## YOUR TASK
Reproduce verbatim the lines of the material below, starting at the line with "The width and" and ending at the line with "Click the history", both inclusive; skip the rest.

## PROVIDED RECORDS
------------------------------------------------------------
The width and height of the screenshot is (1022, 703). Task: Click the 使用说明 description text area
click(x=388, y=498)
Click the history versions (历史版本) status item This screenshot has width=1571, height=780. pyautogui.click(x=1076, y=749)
------------------------------------------------------------
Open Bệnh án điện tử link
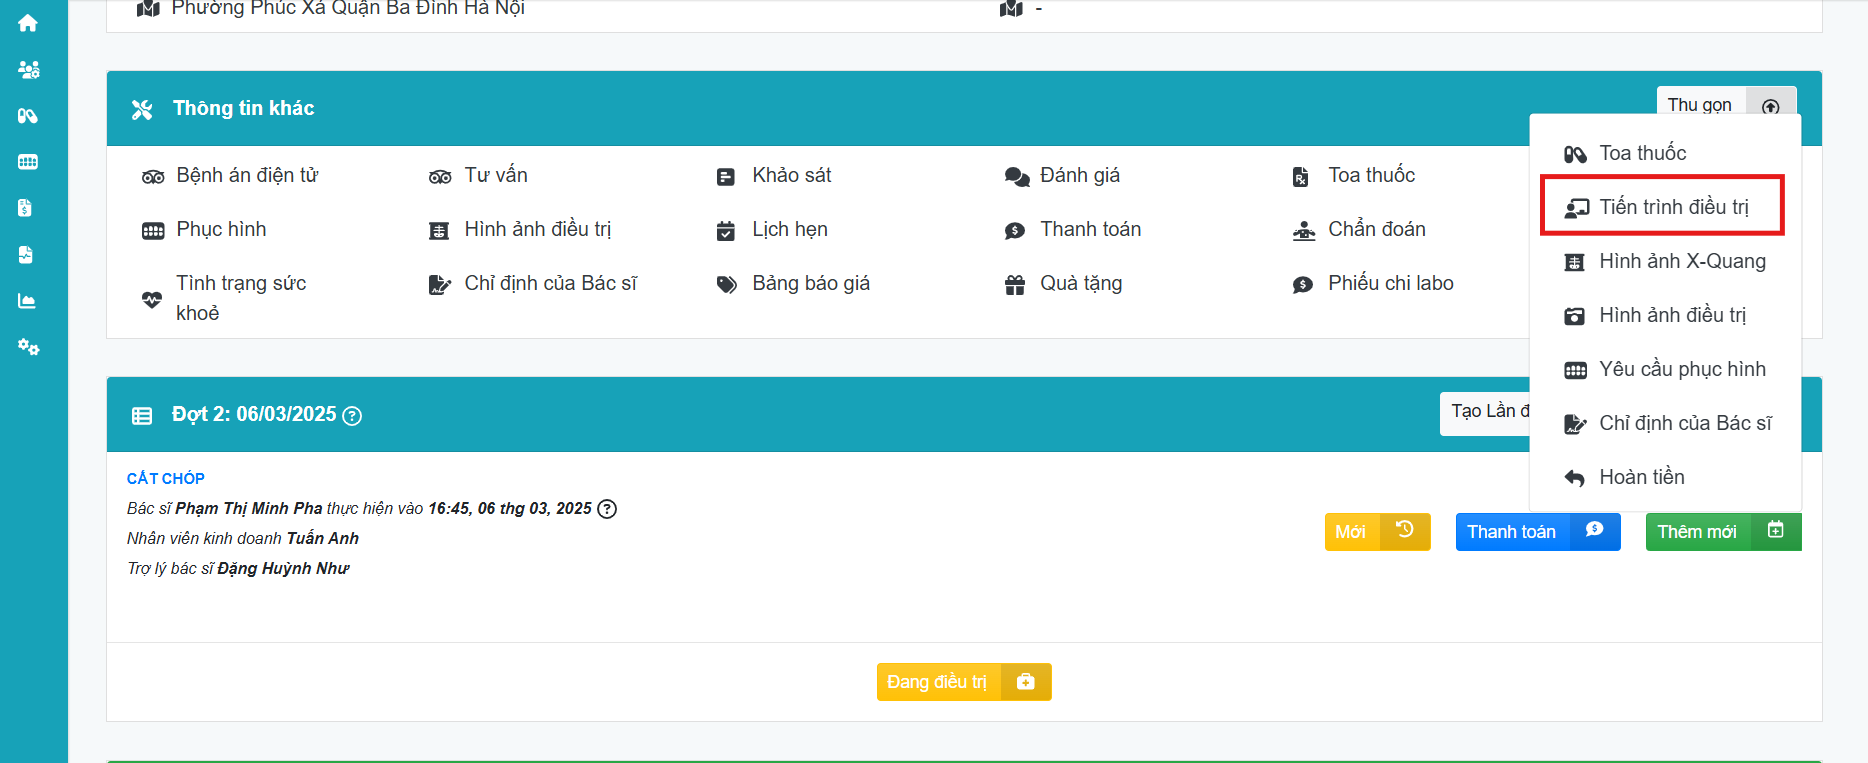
------------------------------------------------------------
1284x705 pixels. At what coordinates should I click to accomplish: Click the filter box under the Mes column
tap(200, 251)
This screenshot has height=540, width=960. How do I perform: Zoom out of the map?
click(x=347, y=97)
------------------------------------------------------------
## COMPLETED EXERCISE
The width and height of the screenshot is (1022, 703). Task: Click the 使用说明 description text area
click(x=388, y=498)
Click the history versions (历史版本) status item This screenshot has width=1571, height=780. pyautogui.click(x=1076, y=749)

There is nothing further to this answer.